Hay dos movimientos obvios, aunque no sean lo ideal, con el modesto objetivo de dar un primer paso para crear un nuevo orden político: en primer lugar, negociar un alto el fuego que incluya el fin de la intervención saudí; en segundo lugar, conseguir reactivar, de forma más creíble, la Conferencia para el Diálogo Nacional que hace dos años hizo un intento fallido en Sanaa de llegar a un acuerdo para compartir el poder. Lo que se necesita es establecer una transición política que tenga en cuenta tanto la división norte-sur como la fuerza de las tribus yemeníes, además de una masiva ayuda económica desde fuera y la creación de una presencia de mantenimiento de la paz de la ONU que cumpla bien su tarea. No hay posibilidad alguna de que otro planteamiento pueda funcionar.
Este racional camino está actualmente bloqueado, sobre todo a causa de la intensa militancia del agresivo liderazgo saudí del rey Salman bin Abdul Aziz al-Saud y su hijo, el príncipe Mohammed bin Salman, secretario de defensa, el aparente impulsor de la intervención militar.

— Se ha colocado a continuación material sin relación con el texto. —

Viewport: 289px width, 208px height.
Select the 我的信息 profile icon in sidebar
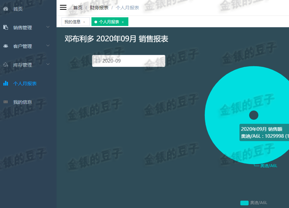tap(6, 102)
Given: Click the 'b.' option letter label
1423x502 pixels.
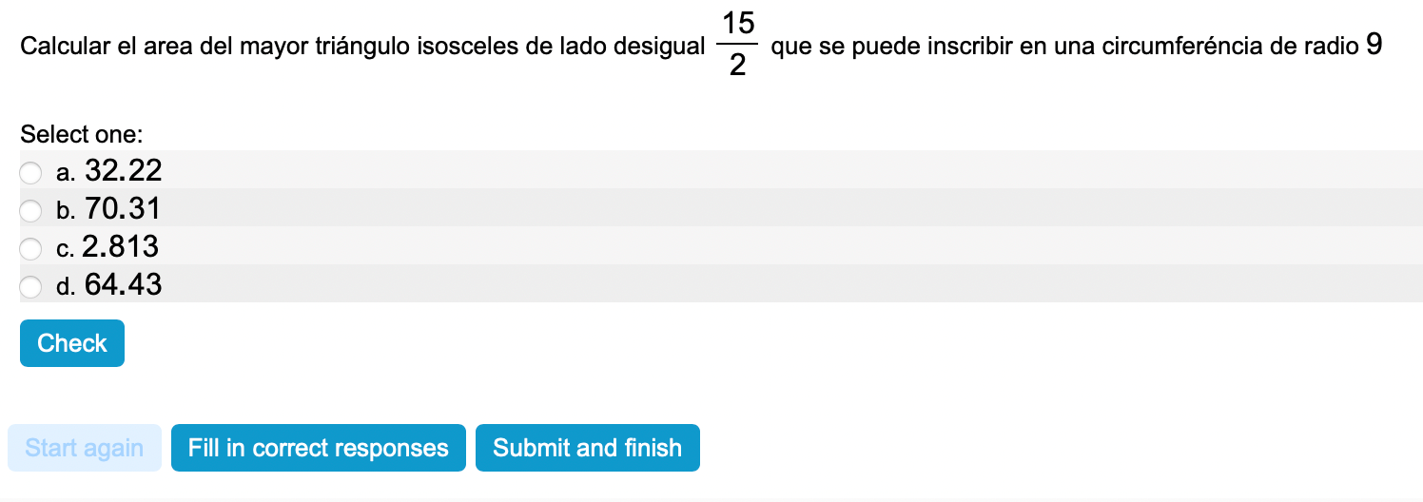Looking at the screenshot, I should tap(66, 211).
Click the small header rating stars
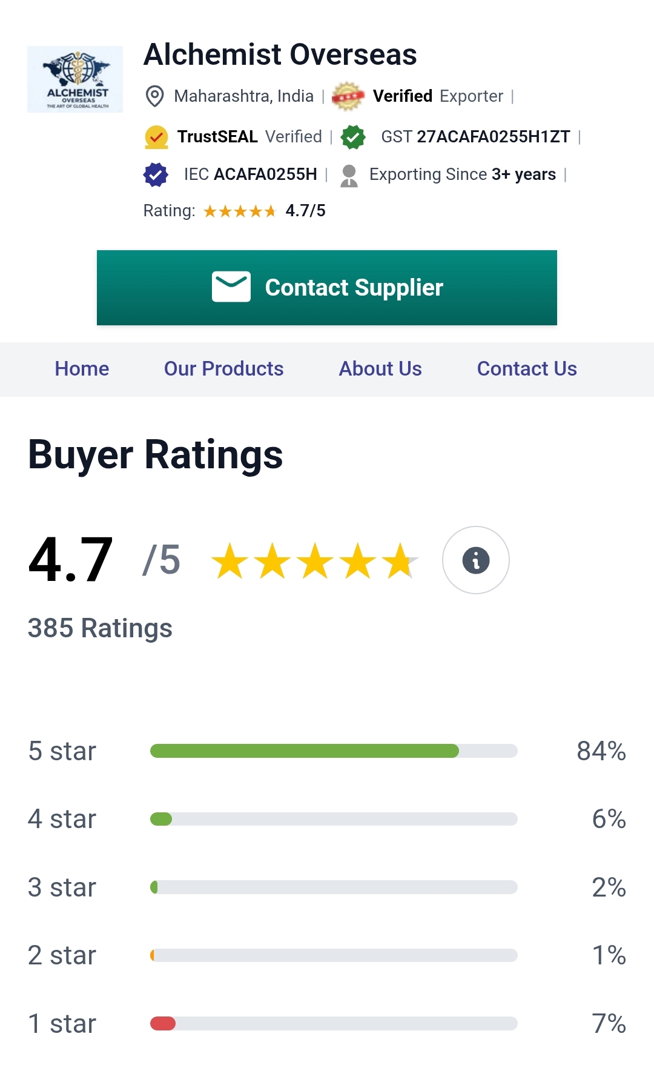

EEUU, con su especial relación con Israel y sus fuertes vínculos con Arabia Saudí, parece estar tragándose la contradicción de oponerse tanto a sus verdaderos adversarios, Al-Qaida y el ISIS, como a su aliado implícito, los hutíes.
En vez de considerar al enemigo de su enemigo como amigo, Washington está invirtiendo el proverbio. Este nudo gordiano está estrangulando al pueblo del Yemen. Para cortarlo será necesaria una ruptura drástica con la actual política. El camino para avanzar es evidente pero no cómo llegar a él y, mientras tanto, los cadáveres se amontonan.
Richard Falk es experto en derecho internacional y relaciones internacionales. Ha sido profesor en la Universidad de Princeton durante cuarenta años. En 2008 fue nombrado por la ONU para cumplir un mandato de seis años como Relator Especial para los Derechos Humanos en Palestina.